We’ve all heard (and perhaps experienced) the reality of not knowing what we have until it’s gone. Well, that pretty much sums up my first day without my mom and brothers. I thought I was doing pretty well for myself on my own. I had found a cardboard box that seemed cozy outside a restaurant that smelled like the delicious steak my mom and brothers had once shared. Moreover, I was on my own without needing to compete with my brothers for attention, food, or decisions on what to explore that day. Life was good…for about five minutes.
That is about how long it took for me to realize how lonely I was without my family. It was only about another minute that I realized how sparse the garbage at the restaurant was. Then it started raining right through my cardboard box. At least with my family around, I had love and warmth, which fed the soul more than I realized.
And so began the litany of questions that came along with being a premature adult. “Adult life is dealing with an enormous amount of questions that don’t have answers,” American musician Bruce Springsteen once said. He nailed it on the head with that one. Where had my mom and brothers gone and why was I not with them now? Will I ever see them again?
Questions don’t always have answers in adulthood. I didn’t ever see them again, but I’ve resolved to no longer be sad about that. I would have given anything in that moment to be wrestling with my brothers or getting scolded by my mom. Instead, I was on my own. A grown up. What that day taught me was that grown up is better as a state of mind than it is in practicality.
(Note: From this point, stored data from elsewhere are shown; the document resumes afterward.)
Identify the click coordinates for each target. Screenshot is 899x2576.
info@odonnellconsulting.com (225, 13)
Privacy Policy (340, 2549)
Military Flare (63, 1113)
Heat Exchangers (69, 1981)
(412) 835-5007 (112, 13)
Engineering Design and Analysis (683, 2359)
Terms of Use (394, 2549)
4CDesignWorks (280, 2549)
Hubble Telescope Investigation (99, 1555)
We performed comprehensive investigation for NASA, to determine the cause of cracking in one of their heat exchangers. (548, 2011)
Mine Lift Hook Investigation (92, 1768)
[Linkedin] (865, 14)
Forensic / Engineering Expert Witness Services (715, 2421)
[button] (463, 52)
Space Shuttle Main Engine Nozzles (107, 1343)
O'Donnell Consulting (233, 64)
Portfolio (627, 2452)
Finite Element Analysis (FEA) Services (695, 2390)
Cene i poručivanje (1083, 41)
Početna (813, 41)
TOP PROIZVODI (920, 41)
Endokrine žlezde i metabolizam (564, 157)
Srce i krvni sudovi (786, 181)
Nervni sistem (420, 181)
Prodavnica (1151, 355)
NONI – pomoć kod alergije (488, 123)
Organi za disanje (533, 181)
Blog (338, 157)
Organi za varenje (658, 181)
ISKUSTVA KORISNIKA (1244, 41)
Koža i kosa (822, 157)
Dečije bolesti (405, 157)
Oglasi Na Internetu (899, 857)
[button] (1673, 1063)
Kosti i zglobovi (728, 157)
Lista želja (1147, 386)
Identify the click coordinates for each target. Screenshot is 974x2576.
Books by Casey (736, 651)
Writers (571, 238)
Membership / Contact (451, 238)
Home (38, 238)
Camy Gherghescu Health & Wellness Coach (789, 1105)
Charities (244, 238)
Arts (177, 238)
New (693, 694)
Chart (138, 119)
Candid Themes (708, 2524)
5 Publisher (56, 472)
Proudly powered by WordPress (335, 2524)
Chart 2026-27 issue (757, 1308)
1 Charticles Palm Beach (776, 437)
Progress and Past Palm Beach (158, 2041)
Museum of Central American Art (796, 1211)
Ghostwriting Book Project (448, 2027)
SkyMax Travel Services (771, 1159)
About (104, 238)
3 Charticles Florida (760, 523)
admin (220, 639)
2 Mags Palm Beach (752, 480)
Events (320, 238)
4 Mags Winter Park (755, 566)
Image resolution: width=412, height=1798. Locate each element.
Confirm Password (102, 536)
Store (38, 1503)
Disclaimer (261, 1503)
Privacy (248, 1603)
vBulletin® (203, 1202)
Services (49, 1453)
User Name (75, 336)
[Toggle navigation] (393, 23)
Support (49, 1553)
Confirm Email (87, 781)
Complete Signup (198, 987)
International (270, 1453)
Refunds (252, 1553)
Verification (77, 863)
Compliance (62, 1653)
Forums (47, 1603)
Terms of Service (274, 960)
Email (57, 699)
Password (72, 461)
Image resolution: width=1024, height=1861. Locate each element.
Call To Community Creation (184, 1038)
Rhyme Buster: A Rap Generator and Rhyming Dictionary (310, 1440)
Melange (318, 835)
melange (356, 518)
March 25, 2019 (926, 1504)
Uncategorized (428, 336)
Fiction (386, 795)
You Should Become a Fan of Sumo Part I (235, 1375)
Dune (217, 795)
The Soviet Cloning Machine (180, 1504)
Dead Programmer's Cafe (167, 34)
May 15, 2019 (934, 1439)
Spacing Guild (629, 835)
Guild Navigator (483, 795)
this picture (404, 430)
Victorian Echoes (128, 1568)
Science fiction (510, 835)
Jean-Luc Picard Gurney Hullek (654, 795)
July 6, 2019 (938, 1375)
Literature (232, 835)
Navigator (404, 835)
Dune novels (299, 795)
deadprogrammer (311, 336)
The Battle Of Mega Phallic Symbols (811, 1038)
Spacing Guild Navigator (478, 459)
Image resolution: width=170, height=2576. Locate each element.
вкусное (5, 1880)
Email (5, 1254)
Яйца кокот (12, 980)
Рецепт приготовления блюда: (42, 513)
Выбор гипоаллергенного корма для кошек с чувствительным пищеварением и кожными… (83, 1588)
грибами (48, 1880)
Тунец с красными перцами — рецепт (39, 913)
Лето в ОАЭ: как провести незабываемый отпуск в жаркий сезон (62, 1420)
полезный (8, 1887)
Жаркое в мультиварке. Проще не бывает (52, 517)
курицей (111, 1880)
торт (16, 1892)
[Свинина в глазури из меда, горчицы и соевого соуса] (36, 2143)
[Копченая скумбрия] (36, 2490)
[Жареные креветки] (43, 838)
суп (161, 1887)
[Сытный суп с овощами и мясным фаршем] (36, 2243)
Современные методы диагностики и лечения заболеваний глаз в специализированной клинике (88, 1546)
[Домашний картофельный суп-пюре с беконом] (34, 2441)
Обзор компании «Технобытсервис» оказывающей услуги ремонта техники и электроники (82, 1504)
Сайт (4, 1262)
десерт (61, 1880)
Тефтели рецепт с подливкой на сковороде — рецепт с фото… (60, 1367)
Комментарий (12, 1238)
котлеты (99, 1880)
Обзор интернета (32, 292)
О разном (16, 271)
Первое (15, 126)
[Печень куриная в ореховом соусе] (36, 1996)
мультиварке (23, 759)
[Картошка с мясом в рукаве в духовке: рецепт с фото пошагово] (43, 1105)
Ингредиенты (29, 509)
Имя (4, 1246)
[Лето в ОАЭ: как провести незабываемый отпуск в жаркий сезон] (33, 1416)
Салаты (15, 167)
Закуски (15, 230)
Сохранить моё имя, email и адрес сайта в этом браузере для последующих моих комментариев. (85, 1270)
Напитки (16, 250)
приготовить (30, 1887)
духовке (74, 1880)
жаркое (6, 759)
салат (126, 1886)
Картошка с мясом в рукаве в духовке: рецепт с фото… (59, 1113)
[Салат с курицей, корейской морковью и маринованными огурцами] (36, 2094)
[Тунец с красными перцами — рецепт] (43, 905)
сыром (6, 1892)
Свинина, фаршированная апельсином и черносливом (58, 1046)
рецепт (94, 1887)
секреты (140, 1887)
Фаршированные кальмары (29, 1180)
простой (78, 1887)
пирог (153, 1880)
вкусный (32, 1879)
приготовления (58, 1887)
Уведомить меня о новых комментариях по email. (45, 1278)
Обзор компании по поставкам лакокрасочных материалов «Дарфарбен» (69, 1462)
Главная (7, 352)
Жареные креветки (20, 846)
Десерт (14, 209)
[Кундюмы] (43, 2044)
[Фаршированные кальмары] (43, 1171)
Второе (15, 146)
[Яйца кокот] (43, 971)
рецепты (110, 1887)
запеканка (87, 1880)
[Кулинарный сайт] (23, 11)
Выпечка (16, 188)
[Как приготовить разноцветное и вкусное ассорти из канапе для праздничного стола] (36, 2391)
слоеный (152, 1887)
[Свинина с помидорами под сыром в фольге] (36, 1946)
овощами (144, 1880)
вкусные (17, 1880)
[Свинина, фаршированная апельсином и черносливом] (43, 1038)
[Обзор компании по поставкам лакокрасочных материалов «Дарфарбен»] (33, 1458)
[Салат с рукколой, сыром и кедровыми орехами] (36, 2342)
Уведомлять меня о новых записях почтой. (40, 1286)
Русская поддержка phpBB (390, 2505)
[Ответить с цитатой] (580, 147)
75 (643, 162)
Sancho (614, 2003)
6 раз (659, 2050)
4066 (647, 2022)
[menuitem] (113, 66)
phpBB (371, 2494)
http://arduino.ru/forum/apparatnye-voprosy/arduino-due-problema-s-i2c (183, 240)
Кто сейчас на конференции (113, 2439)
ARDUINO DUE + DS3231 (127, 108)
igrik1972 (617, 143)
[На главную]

It breaks my heart to see the little people in my life trying to be “grown up” so soon. I wish I could tell them somehow that it’s actually not that great. I find some odd irony in the truth that (in my opinion) the best thing about being an adult is learning to be better with each passing day. I’ve said before that nothing is worthless if a lesson is learned and I truly believe that. “Anyone who stops learning is old, whether twenty or eighty,” said the founder of Ford Motor Company Henry Ford. “Anyone who keeps learning stays young. The greatest thing in life is to keep you mind young.”
I feel the most grown up when I realize how much I have yet to learn. If grown up is a state of mind that I’m forever young. At the dog age of four, most dog-to-people age calculations put me at about 30 years old in people years. Regardless of how it’s calculated, my time on this Earth has taught me to seek answers in what we have now. Before it’s gone.